Are you saying that I would need to change the mtu on all the machines apart from the router? That isn't really an acceptable solution for me because of friends bringing their laptops into the house and other people's computers. I would have thought it could be handled transparently by the routing machine.

----------

## DarKRaveR

 *robthebob wrote:*   

> Are you saying that I would need to change the mtu on all the machines apart from the router? That isn't really an acceptable solution for me because of friends bringing their laptops into the house and other people's computers. I would have thought it could be handled transparently by the routing machine.

 

That's why you should use the iptables rule. Read this, it explains why the path discovery in certain cases does not work and how to fix it.

http://security.maruhn.com/iptables-tutorial/x10386.html

BTW: If you have an ethernet modem, how can you be using PPPoA ?

----------

## robthebob

 *DarKRaveR wrote:*   

> 
> 
> That's why you should use the iptables rule. Read this, it explains why the path discovery in certain cases does not work and how to fix it.
> 
> http://security.maruhn.com/iptables-tutorial/x10386.html
> ...

 

Looks good, I'll give this a go.

The connection to my ISP is PPPoA - this is handled by the modem. My routing machine uses PPP (perhaps oE then rather than oA) to communicate to the ISP, and this is translated by the modem appropriately. I have the modem set to RFC1483 bridging mode.

----------

## DarKRaveR

Sou you are using PPPoE and the modem bridges. What puzzles me, how did you do this before?

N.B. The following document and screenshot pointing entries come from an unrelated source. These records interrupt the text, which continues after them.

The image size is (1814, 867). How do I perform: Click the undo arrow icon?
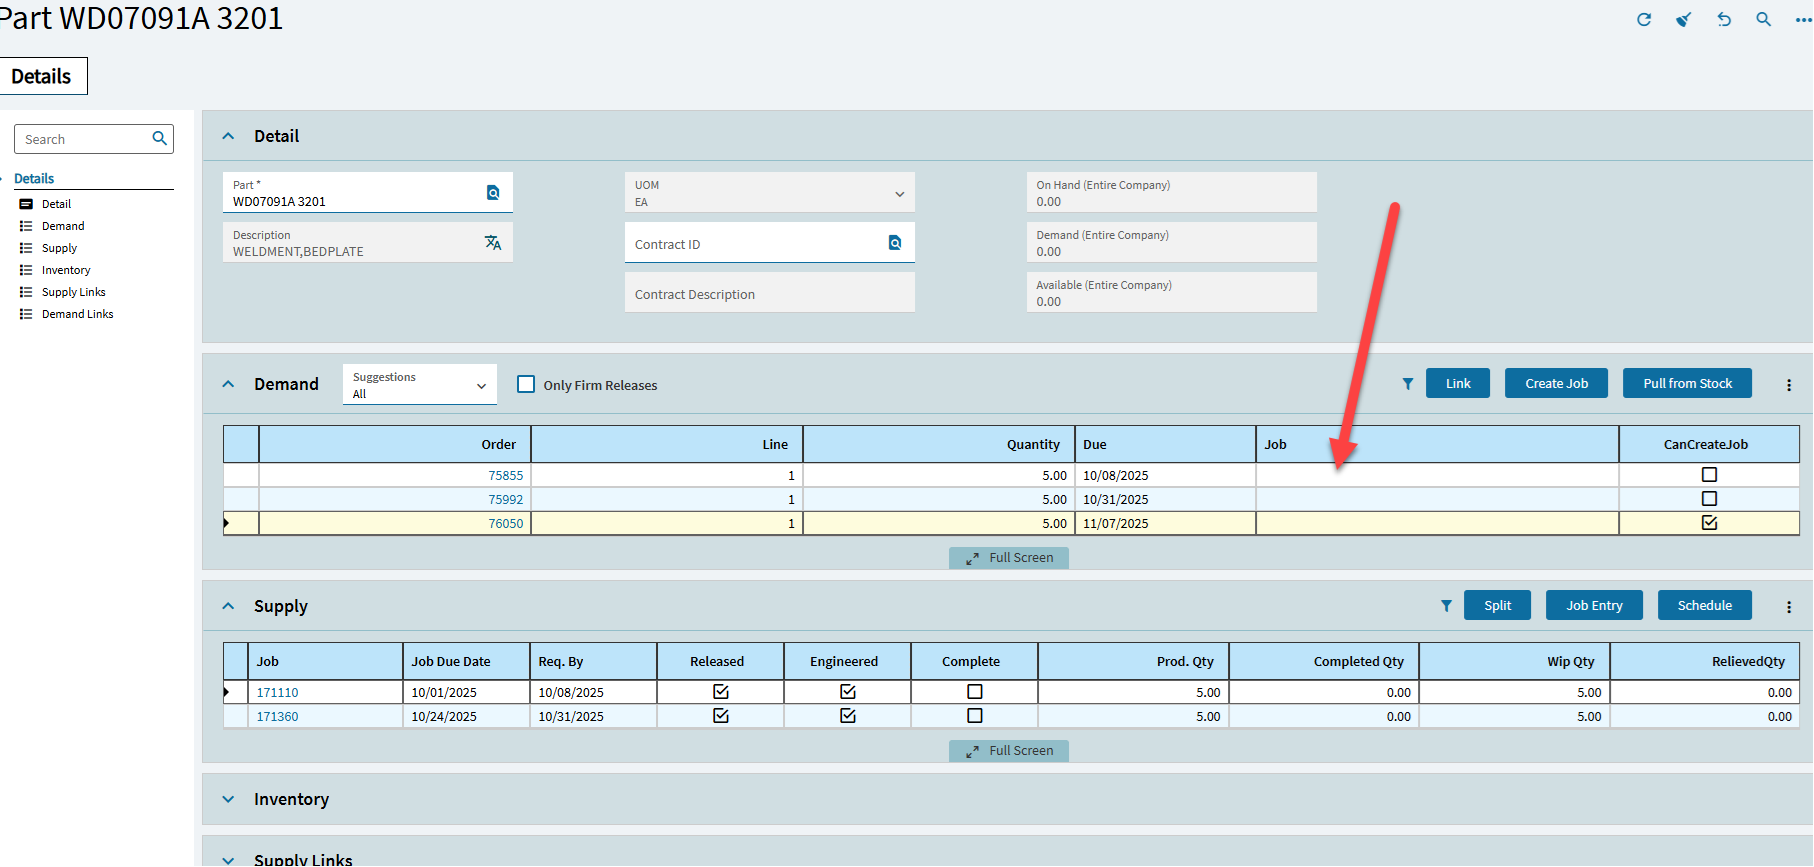[1724, 20]
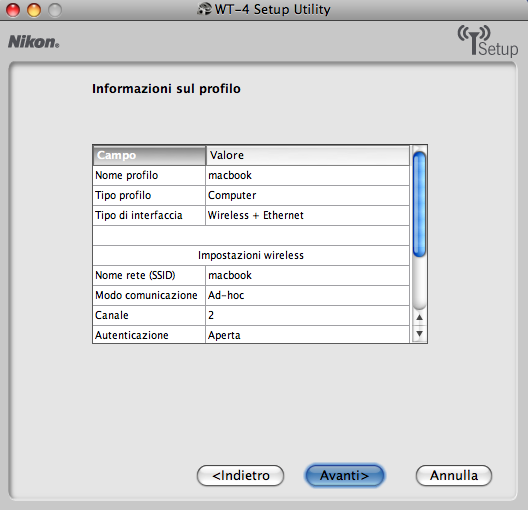Click the Impostazioni wireless section row
Screen dimensions: 528x510
click(x=251, y=256)
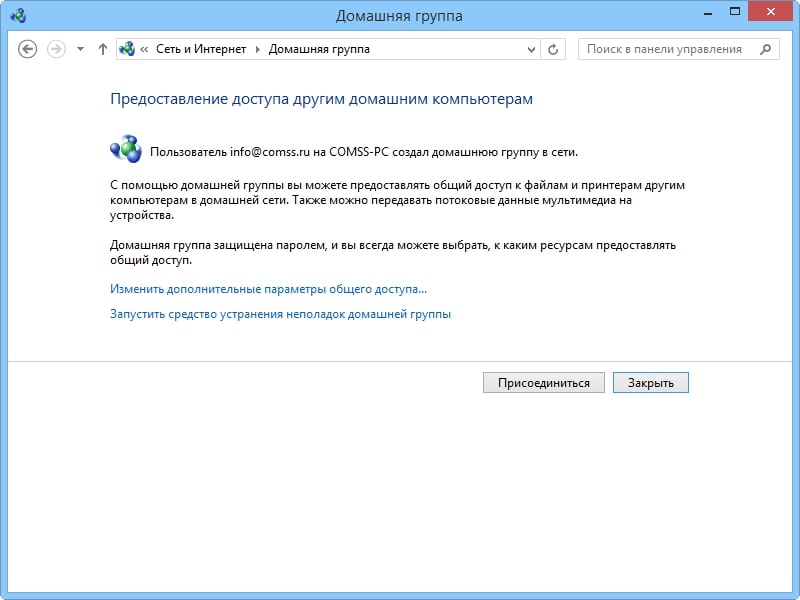800x600 pixels.
Task: Focus the Поиск в панели управления field
Action: (679, 49)
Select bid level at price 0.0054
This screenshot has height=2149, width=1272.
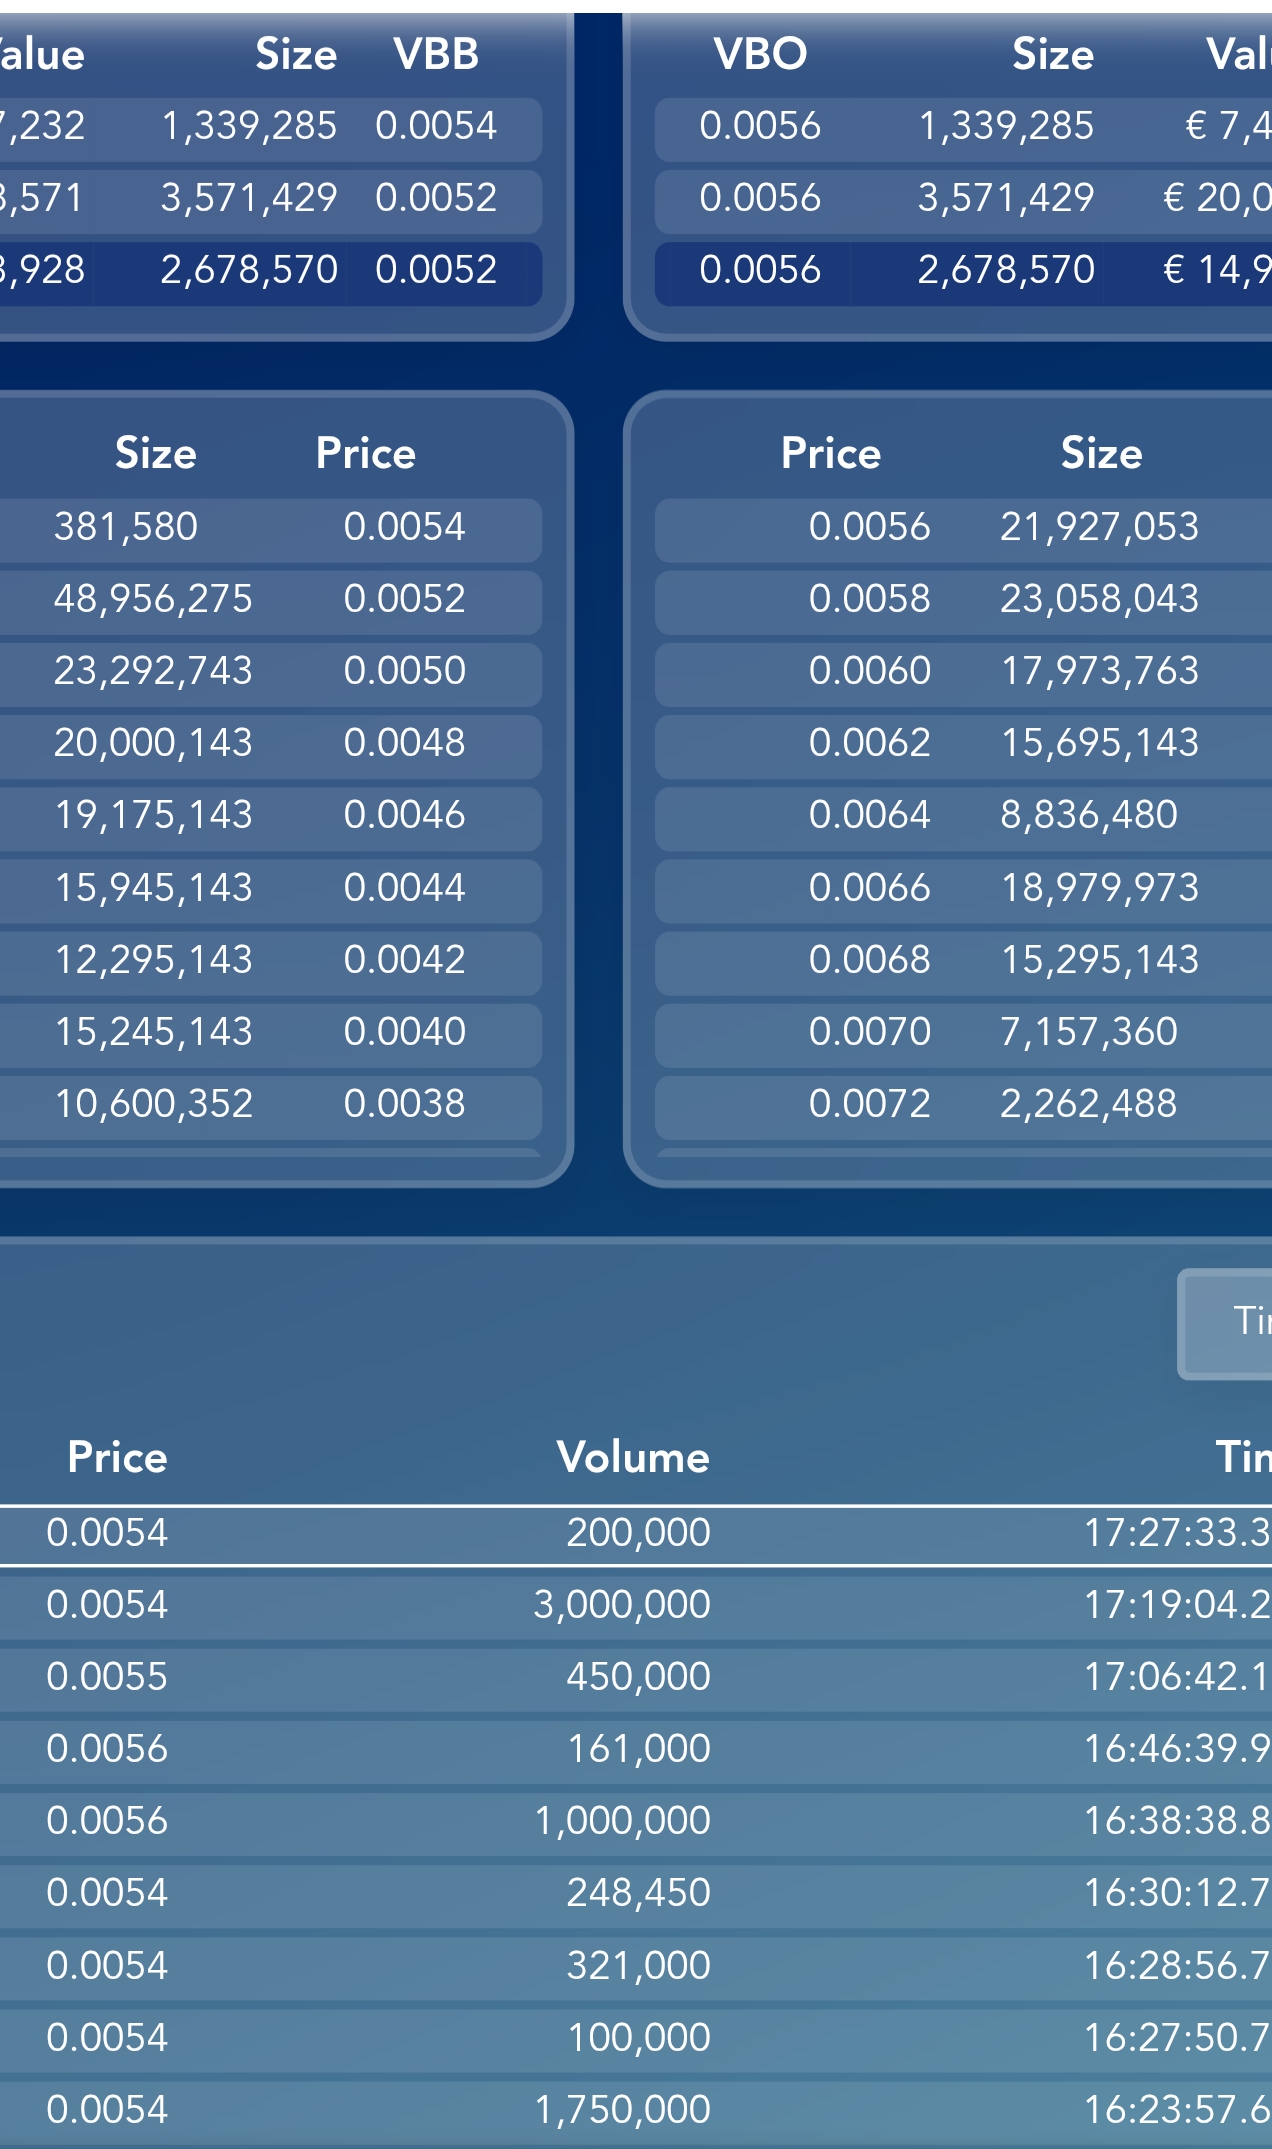click(270, 528)
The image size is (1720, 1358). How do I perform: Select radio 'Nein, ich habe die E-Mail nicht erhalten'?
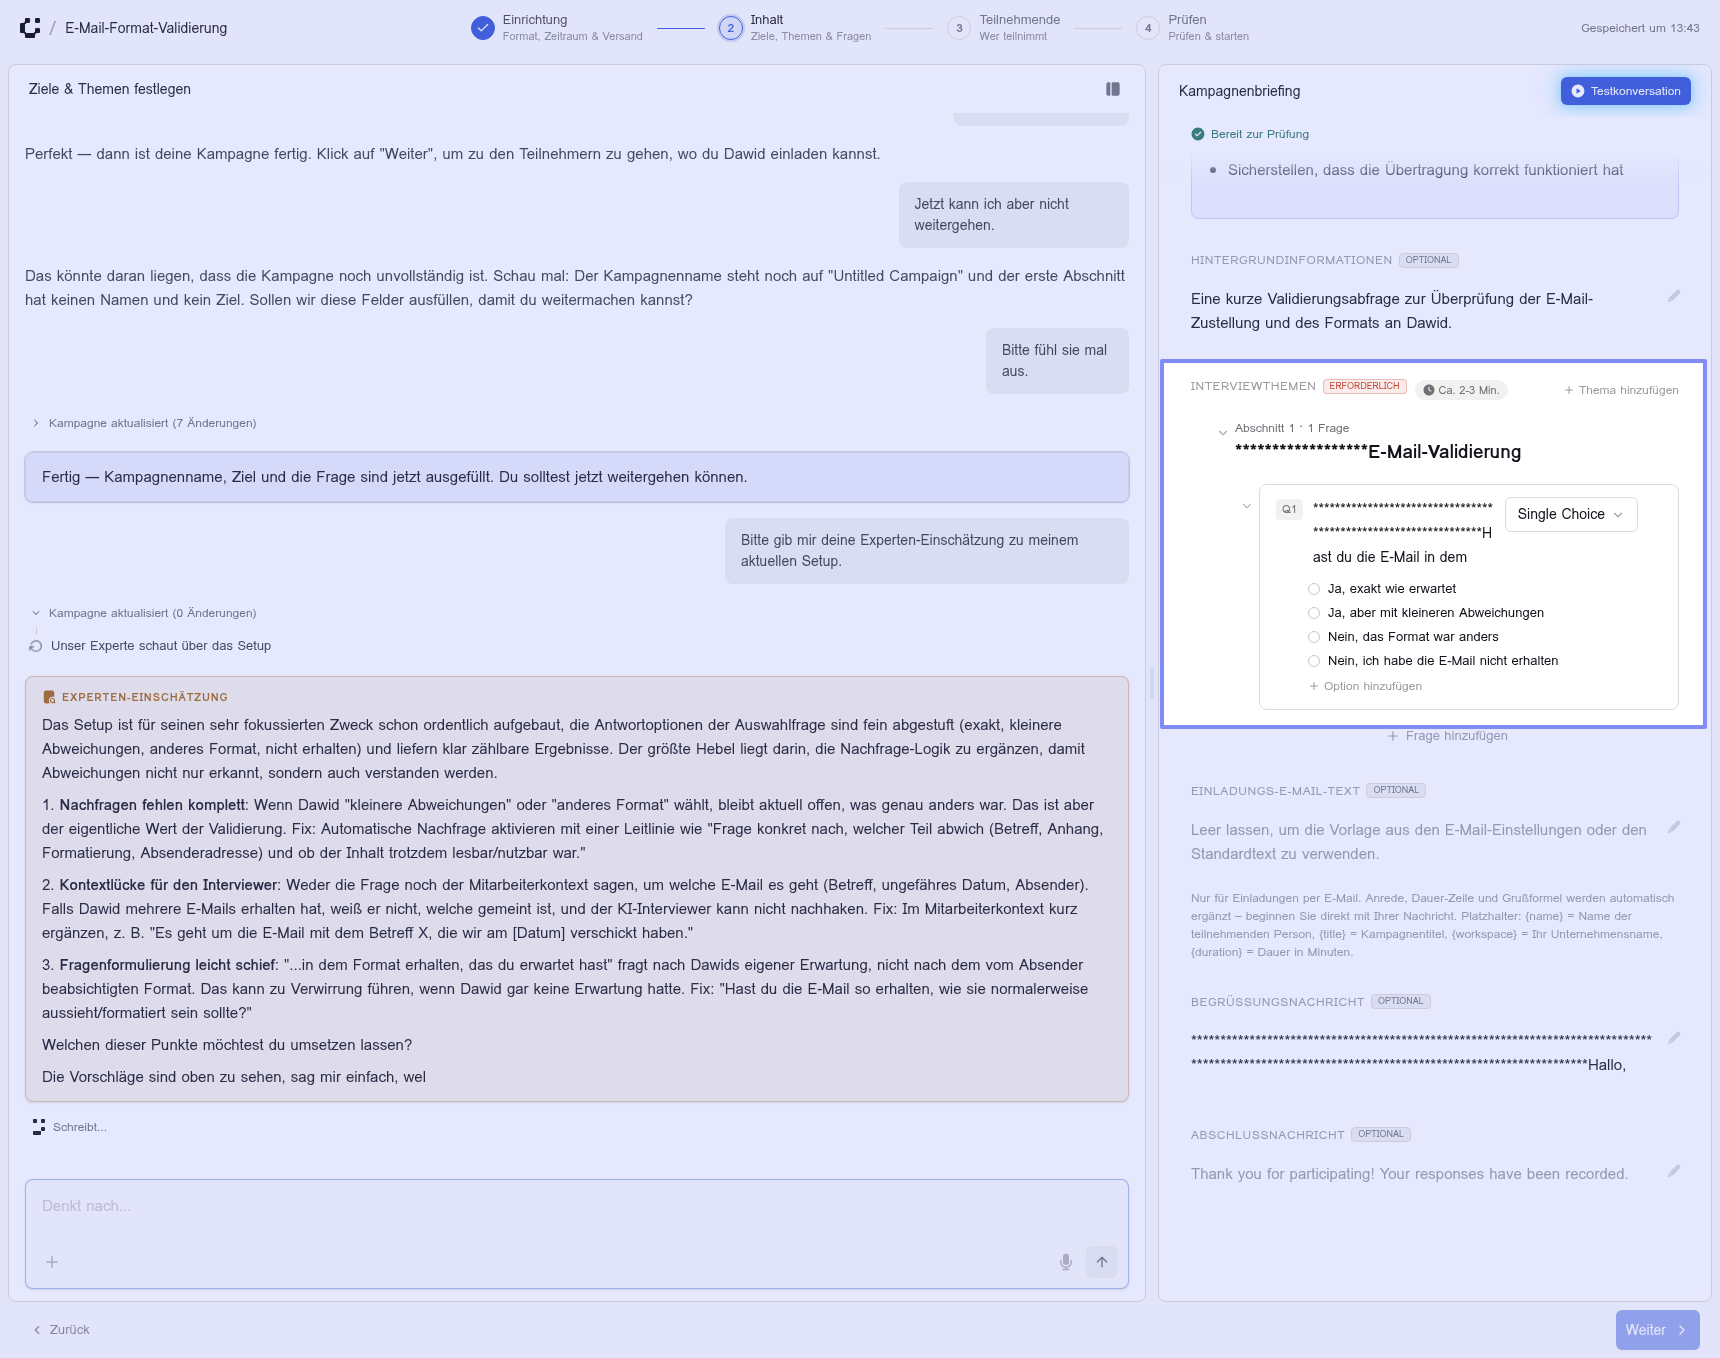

Oh, and I was asking, because if you have a PCI(e) DSL Modem in your computer, you could skip the PPPoE stuff and really use PPPoA directly AFAIK, just wanted to make sure.

----------

## robthebob

Previously I used standard ethernet to connect to the modem and the modem held the login details and performed the authentication etc. It then passed on the IP address to my routing machine.

The difference is essentially:

1) Interface was eth0, modem has all settings, username, password etc.

2) Interface is ppp0, modem in bridging mode only.

In both cases the interface obtains the same IP address.

----------